We ensure as a non-negotiable that

  • we know who our disadvantaged children are
  • our TAs know who they are
  • when planning these children have that little bit extra
  • we mark their work first when we are fresher
  • we talk to these children about their learning not regularly but frequently
  • we monitor the progress of these children not regularly but frequently

Children with special educational needs and disabilities (SEND)

At Bloxham Primary school Science is always all inclusive.

We do this in a number of ways including:

  • teachers adapting planning so that individuals have specific learning outcomes:
  • teachers working specifically with children with SEND
  • providing extra adult support in class so that children are focused on accessing the curriculum;
  • meeting regularly in staff teams to discuss provision and if it needs to be adapted;
  • liaising with outside agencies to receive the best advice on how to help children learn
  • adapting buildings and furniture if necessary so that children are not restricted from using the school fully.

Screenshot grounding listing
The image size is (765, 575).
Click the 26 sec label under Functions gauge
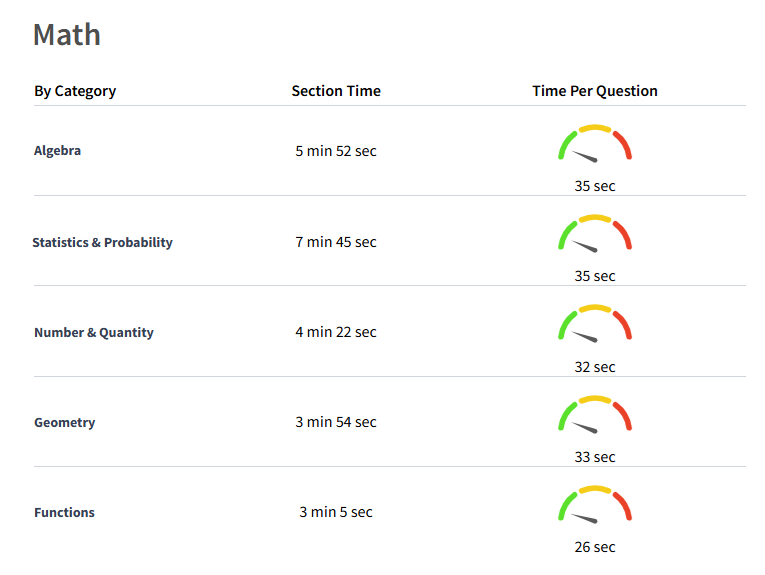595,547
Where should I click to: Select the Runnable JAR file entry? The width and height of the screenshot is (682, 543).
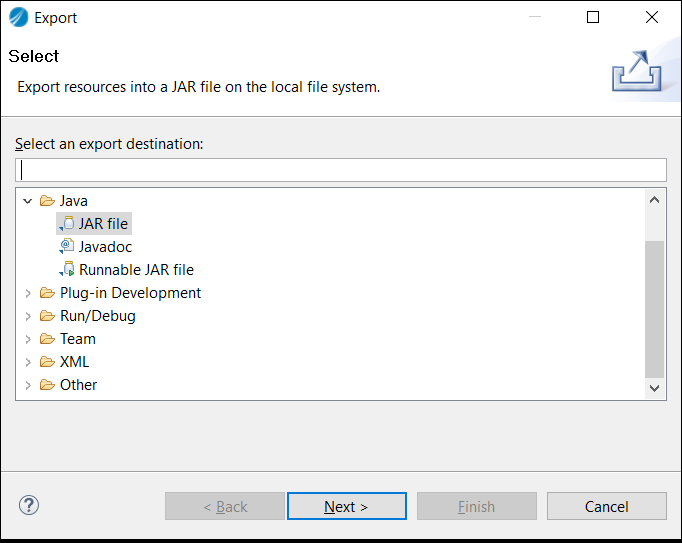pyautogui.click(x=136, y=270)
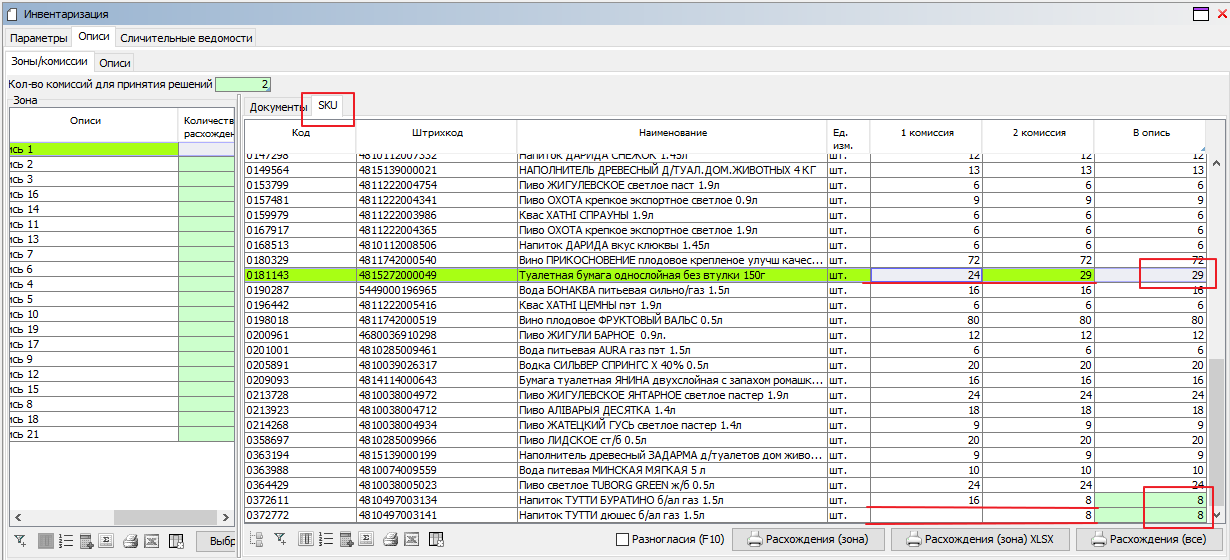Open the Сличительные ведомости tab
This screenshot has width=1230, height=560.
click(x=186, y=38)
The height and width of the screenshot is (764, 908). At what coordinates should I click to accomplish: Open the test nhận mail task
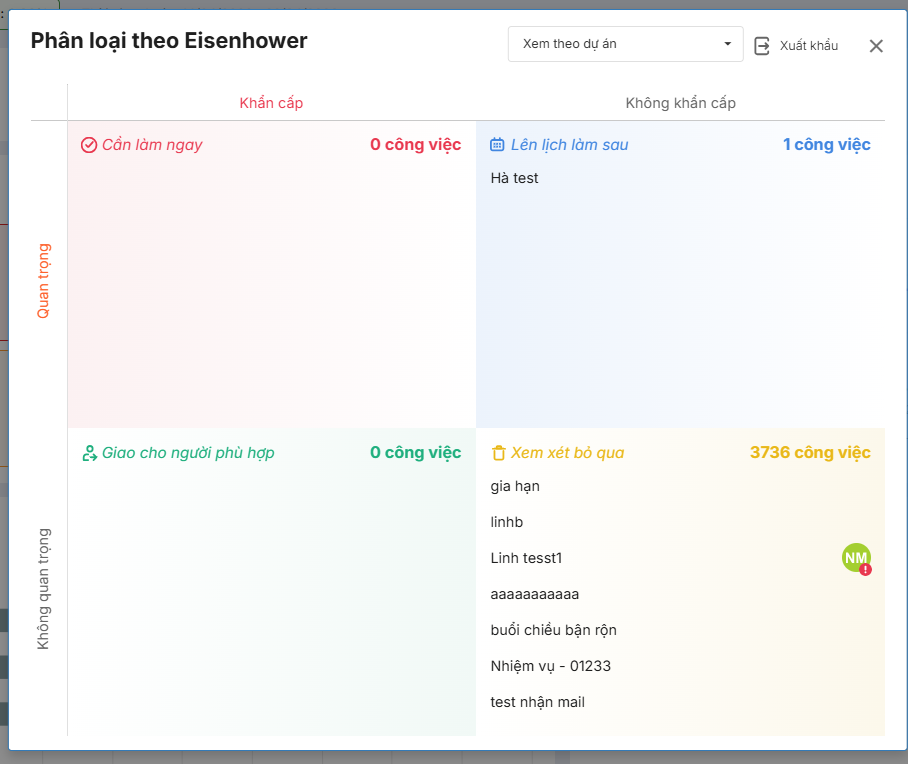point(537,702)
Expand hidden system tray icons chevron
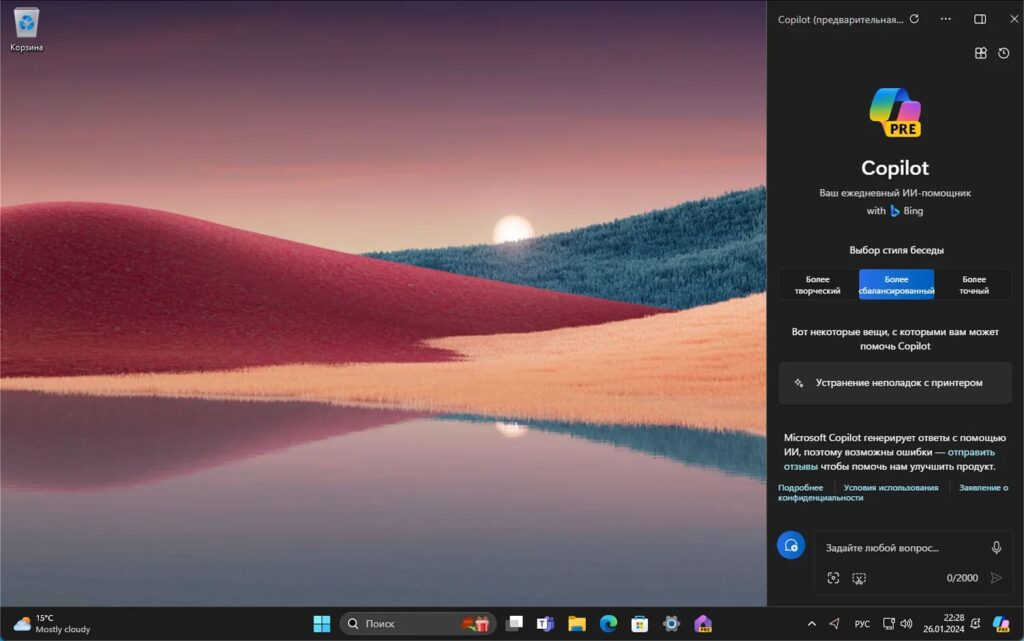 811,624
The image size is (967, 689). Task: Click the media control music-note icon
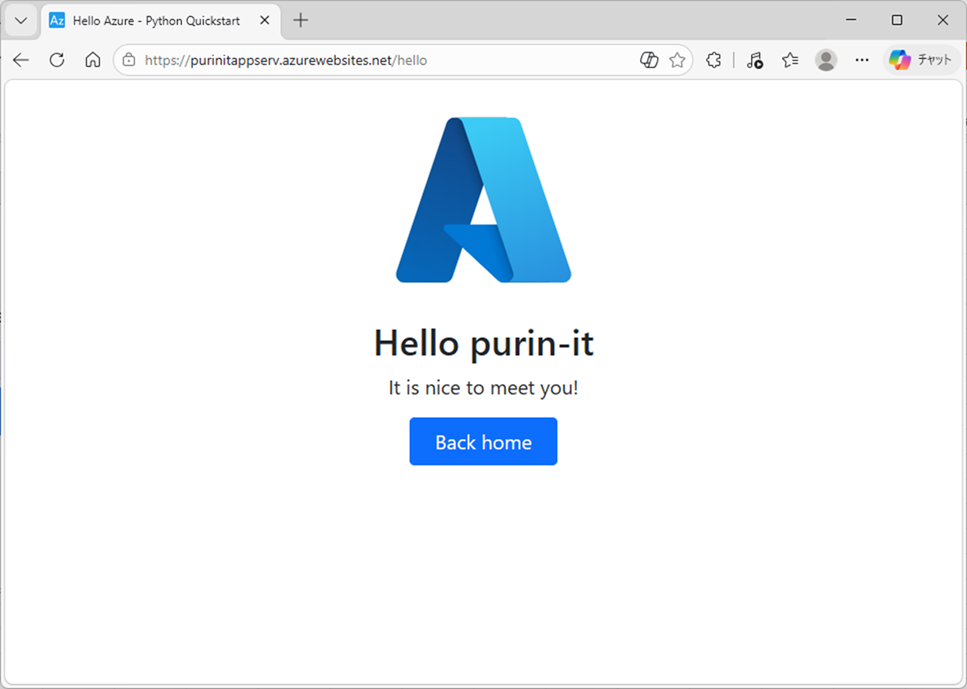pos(755,60)
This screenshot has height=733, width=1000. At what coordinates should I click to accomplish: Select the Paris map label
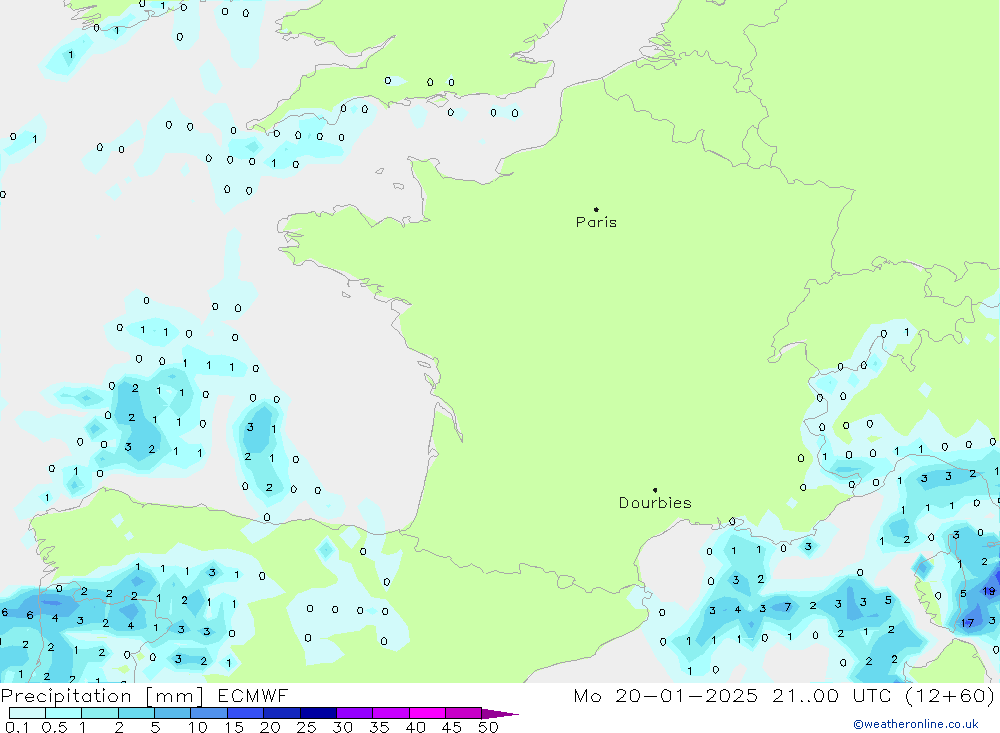pos(596,222)
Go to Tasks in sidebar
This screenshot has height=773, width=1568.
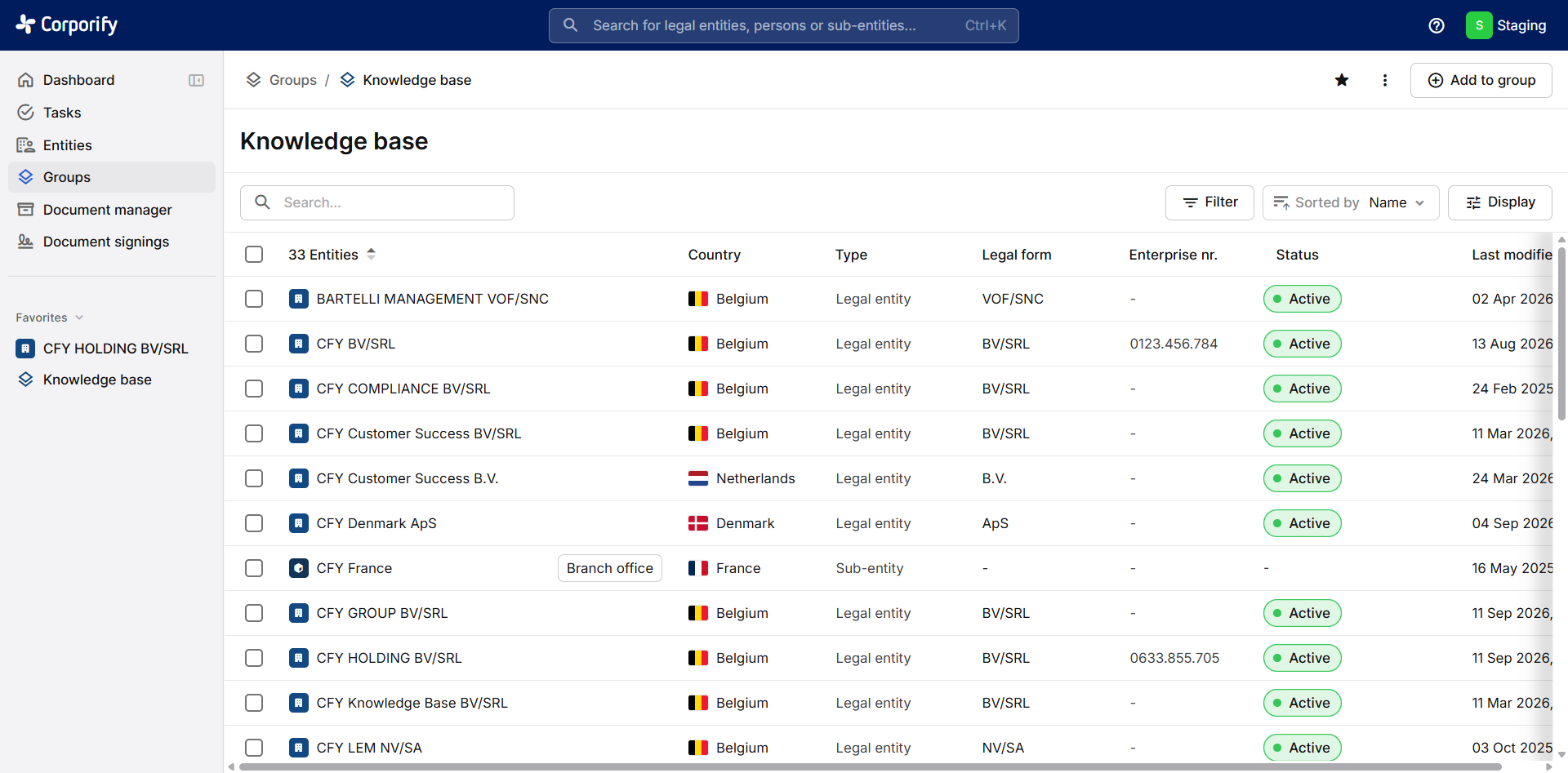[x=62, y=113]
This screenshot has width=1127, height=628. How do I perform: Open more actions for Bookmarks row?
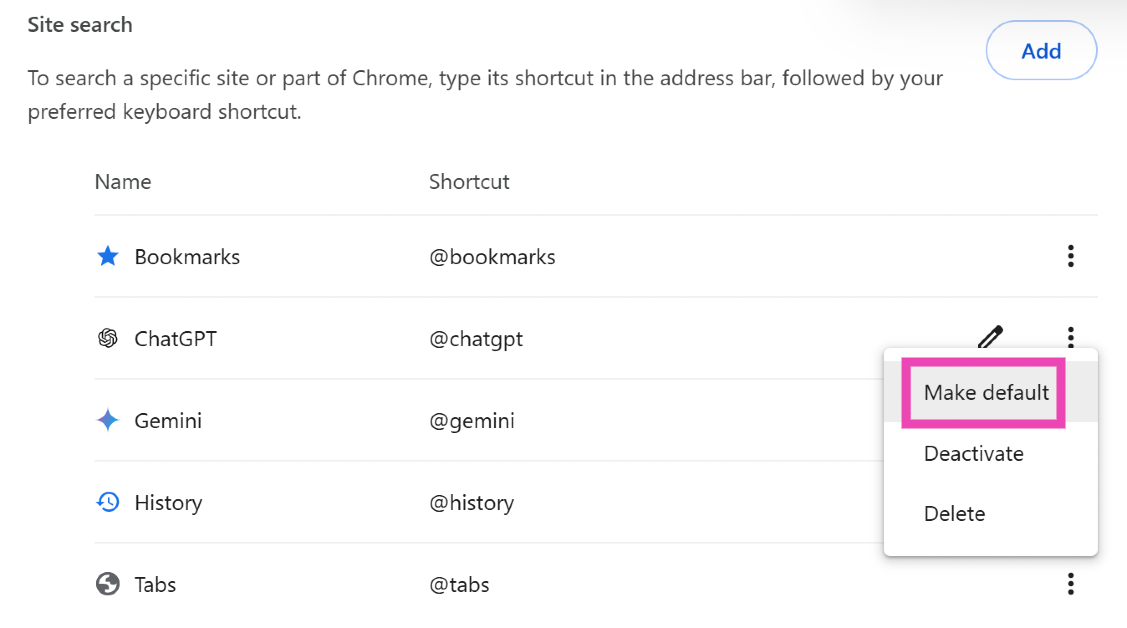coord(1070,257)
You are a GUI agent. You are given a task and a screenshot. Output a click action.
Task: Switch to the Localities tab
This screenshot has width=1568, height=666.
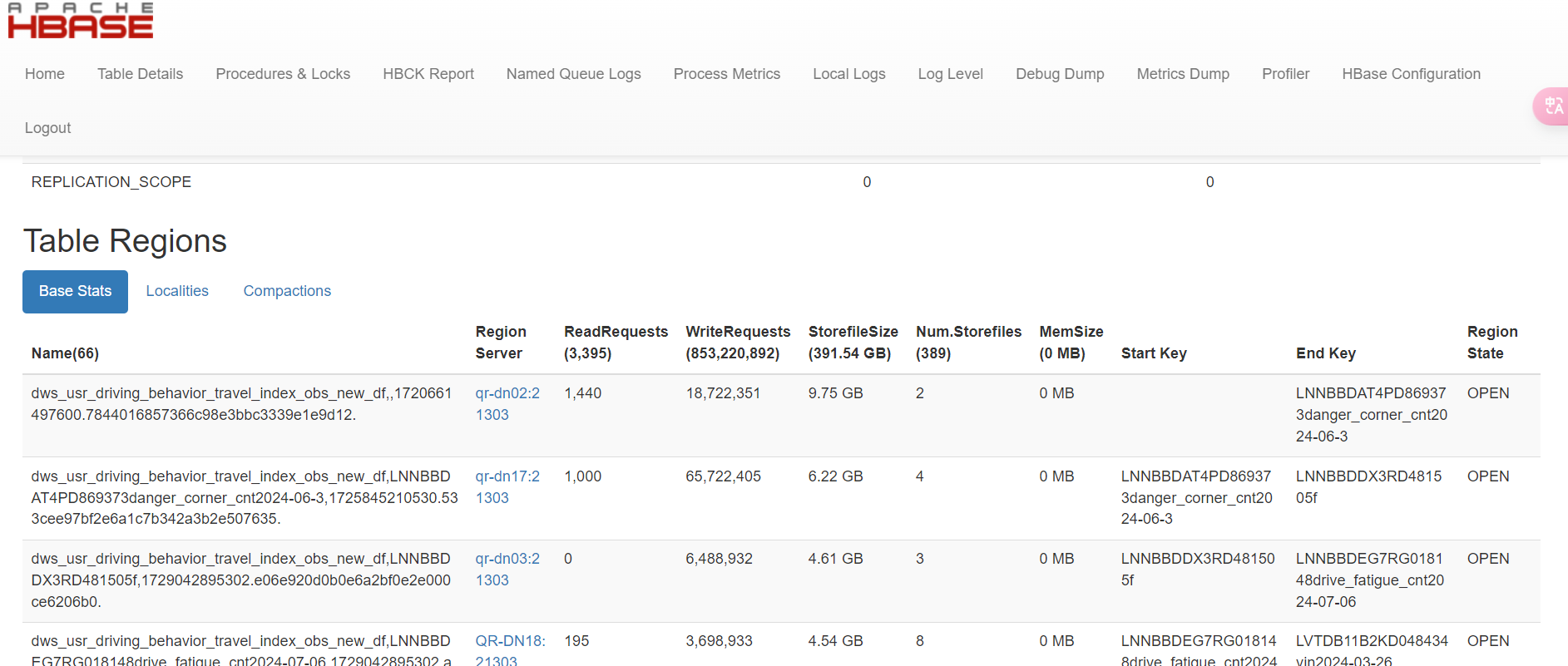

* _Activities_:
1. In the Bloxham Primary science inclusion text, why does the school mark its disadvantaged children's work first? Answer in one to three sentences.
2. Write the next part of the Bloxham Primary science inclusion text, starting after its last point.
The listing is not used for any of this work.

* _Answer list_:
1. The school marks these children's work first because teachers are fresher at that point. This is one of the steps the school treats as non-negotiable for its disadvantaged children.

2.
At Bloxham Primary School we are committed to providing a fully accessible environment which values and includes all pupils, staff, parents and visitors regardless of their education, physical, sensory, social, spiritual, emotional, sexual orientation and cultural needs. We are also committed to challenging negative attitudes about disability and accessibility and to developing a culture of awareness, tolerance and inclusion.


Differentiation is the process of matching learning tasks to particular groups or individuals. Teachers have to consider differences when planning and teaching lessons in order to ensure that all abilities in the class are catered for.

  Blake & Hanley (1995:50) in English & Newton (2005)

Differentiation is not about        Differentiation is about                               

Segregation …                         Inclusion                                 

Selection …                              Diversity                                  

Competition …                         Collaboration                         

Uniformity …                             Variety                                    

Problems …                                       Solutions                                  

Pessimism …                            Optimism

How do teachers differentiate in the classroom in order to be inclusive, engage and encourage all children to learn?

1.  By input

Level of Information Given (by content)

The way the ideas are explained and expressed


2. By questioning

3. By task

The activity to be undertaken

4. By resources

5. By support




  1. By planned Independence in learning
  2. By response

Target Setting



  1. By class organisation

Grouping (ability or mixed ability)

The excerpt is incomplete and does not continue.